You likely never wrote a lesson plan in your entire career. In my school districts, ESL was "taught" by a paraprofessional in the classroom while regular education teachers taught the material.

My lesson plans were recorded by hand in a planning book, in pencil, so they could be easily changed. Computer generated lesson plans were only used for observations.

I sometimes taught 4 different classes during the day. How about you?

I often taught social studies and mathematics to multiple class periods. Imagine the difference in lesson plans for two diverse subjects like that.
 
No, I never did a lesson plan, but again, I'm not pretending to be a teacher

So you never did a curriculum? Never presented a curriculum to anyone? Was it a secret curriculum?
That's a stupid question! Our curriculum was dictated by the state standards and links posted on our school web page and in my course syllabus.

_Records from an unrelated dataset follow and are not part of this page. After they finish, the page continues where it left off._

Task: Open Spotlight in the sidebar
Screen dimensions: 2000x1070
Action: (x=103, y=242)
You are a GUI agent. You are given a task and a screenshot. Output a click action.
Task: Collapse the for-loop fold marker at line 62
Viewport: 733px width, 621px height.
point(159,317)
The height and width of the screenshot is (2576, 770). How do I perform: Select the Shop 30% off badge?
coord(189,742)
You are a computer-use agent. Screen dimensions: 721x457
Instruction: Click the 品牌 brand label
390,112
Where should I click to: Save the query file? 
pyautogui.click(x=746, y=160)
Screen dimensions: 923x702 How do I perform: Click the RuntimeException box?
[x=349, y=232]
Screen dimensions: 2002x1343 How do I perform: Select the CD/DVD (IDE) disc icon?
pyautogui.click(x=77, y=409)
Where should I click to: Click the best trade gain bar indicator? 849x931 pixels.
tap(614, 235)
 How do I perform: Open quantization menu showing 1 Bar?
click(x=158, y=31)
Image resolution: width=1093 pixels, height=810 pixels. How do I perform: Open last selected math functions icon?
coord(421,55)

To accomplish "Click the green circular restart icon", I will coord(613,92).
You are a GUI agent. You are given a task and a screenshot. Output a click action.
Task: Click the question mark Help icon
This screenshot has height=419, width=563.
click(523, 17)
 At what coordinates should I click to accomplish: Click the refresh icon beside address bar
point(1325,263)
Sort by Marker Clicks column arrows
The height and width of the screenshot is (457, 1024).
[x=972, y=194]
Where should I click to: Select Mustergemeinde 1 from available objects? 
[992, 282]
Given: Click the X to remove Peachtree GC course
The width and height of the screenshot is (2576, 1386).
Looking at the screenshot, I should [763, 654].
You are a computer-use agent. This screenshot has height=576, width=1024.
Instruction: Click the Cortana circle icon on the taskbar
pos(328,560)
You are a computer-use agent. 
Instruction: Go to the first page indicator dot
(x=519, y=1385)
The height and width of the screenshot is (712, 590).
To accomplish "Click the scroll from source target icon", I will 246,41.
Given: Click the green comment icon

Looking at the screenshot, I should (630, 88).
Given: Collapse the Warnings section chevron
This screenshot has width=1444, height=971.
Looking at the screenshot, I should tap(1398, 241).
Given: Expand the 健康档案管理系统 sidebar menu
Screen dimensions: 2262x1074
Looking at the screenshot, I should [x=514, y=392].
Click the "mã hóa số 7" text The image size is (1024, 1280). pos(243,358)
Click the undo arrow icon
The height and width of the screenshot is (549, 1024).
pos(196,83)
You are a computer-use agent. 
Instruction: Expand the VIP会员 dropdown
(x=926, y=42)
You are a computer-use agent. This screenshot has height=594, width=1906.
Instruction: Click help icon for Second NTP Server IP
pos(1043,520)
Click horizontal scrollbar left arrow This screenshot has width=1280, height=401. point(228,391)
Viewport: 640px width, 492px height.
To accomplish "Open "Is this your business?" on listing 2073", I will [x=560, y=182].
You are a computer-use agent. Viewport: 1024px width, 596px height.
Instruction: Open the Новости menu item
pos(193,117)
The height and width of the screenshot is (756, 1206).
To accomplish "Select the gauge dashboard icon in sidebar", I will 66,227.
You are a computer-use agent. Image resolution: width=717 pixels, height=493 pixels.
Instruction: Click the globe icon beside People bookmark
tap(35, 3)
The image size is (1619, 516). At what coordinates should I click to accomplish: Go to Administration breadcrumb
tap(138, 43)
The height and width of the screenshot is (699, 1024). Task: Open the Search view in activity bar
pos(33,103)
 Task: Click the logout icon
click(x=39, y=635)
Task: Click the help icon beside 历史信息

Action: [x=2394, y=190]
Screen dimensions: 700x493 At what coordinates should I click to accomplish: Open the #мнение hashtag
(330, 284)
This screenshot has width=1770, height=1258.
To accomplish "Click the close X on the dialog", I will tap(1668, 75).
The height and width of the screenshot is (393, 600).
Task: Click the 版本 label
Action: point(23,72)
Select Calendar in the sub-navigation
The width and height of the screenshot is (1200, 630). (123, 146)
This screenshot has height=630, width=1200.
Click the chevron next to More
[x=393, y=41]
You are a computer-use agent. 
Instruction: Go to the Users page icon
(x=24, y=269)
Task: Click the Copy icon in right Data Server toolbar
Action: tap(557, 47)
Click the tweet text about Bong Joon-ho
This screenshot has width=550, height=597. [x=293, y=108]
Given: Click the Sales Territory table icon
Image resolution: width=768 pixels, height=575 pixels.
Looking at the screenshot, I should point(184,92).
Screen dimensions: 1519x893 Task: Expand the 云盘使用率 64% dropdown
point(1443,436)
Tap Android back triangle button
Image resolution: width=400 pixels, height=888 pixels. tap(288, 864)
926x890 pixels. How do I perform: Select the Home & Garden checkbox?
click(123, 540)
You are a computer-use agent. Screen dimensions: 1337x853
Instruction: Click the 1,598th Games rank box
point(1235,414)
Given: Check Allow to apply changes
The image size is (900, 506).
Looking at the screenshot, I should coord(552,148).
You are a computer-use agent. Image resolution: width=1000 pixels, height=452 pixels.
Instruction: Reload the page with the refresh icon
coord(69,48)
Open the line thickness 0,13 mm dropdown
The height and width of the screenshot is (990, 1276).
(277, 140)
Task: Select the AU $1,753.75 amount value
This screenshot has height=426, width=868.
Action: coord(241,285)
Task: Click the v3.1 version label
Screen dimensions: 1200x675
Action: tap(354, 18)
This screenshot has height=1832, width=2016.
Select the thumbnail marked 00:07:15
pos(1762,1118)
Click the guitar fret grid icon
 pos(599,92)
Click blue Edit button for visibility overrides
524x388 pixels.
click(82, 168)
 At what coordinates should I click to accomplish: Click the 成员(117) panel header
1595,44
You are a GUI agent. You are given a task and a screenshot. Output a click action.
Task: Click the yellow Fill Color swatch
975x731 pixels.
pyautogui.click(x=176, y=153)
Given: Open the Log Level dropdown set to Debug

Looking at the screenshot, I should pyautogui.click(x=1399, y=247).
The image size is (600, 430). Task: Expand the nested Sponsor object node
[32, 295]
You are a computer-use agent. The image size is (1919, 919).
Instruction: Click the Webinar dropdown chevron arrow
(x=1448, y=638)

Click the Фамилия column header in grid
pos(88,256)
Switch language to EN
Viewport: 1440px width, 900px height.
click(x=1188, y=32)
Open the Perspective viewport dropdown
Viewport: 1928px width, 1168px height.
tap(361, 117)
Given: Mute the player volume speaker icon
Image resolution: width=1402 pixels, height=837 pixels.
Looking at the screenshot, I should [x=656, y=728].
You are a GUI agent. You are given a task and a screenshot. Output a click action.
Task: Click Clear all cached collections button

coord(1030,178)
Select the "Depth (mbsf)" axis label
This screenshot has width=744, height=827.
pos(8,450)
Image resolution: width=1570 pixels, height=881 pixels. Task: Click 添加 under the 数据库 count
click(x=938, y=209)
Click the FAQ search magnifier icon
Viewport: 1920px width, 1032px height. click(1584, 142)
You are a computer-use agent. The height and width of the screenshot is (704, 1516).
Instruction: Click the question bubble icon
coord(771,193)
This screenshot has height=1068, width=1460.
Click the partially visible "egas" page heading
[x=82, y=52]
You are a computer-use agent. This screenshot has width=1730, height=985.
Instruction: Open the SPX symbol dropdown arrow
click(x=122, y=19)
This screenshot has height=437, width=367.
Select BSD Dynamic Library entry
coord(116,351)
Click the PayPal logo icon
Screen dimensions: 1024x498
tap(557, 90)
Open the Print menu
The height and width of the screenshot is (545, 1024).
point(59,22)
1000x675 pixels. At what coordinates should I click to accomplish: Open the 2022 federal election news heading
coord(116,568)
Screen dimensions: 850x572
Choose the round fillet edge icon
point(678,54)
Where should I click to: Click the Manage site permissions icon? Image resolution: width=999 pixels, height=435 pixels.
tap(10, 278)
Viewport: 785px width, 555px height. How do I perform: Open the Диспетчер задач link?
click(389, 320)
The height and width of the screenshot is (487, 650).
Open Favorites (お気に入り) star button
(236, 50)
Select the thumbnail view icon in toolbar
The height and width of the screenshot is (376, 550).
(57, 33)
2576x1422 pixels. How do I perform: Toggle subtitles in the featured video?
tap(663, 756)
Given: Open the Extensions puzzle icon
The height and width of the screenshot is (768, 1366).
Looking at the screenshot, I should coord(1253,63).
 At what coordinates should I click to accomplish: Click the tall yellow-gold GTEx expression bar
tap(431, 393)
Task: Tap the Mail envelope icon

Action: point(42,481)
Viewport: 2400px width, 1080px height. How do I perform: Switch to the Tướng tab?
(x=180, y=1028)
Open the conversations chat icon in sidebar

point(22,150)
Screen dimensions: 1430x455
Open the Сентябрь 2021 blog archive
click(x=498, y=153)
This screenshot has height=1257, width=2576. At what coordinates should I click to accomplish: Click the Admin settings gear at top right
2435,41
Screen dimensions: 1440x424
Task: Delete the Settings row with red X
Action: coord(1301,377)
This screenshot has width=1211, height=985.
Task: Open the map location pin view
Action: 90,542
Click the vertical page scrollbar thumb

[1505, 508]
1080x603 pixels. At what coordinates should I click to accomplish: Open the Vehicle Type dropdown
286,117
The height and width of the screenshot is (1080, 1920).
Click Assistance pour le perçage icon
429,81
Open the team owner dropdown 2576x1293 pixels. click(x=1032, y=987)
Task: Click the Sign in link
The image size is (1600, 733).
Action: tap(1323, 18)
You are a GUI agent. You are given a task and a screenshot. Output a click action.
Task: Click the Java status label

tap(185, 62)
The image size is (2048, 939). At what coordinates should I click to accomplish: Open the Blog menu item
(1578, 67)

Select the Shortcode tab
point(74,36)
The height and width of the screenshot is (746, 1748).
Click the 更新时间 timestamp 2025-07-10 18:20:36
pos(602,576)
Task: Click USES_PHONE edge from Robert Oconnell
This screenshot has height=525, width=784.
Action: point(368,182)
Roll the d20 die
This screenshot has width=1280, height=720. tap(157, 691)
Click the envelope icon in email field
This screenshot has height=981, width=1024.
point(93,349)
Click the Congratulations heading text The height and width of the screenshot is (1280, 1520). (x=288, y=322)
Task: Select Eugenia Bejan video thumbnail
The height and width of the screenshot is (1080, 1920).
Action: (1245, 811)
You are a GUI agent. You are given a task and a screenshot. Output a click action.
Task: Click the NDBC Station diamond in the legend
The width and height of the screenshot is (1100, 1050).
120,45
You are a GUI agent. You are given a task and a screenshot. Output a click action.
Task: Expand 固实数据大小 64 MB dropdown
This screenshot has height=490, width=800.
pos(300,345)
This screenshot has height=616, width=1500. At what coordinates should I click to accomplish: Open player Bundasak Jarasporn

The constant updating of the instruction is where the increased workload falls.

I was not posting to you. God knows you couldn't teach a fish to swim!
 
....

I often taught social studies and mathematics to multiple class periods. Imagine the difference in lesson plans for two diverse subjects like that.

ESL, US History, World History, and Biology, depending on the day. You keep falling short of your goal here.
 
You have no idea what you're talking about.
I taught for 10 years in a huge school district in Florida. Our resident ESL population was quite unusual as the students were raised in households speaking Tagalog. Because of a nearby naval base (where I was stationed twice BTW) there was a significant Filipino population in my school alone.

As I said, ESL was handled by paraprofessionals, most of the time were monolingual at best. Unless they spoke Spanish or Tagolog, they were as useless as teats on a boar hog because the strategies they used simply did not work.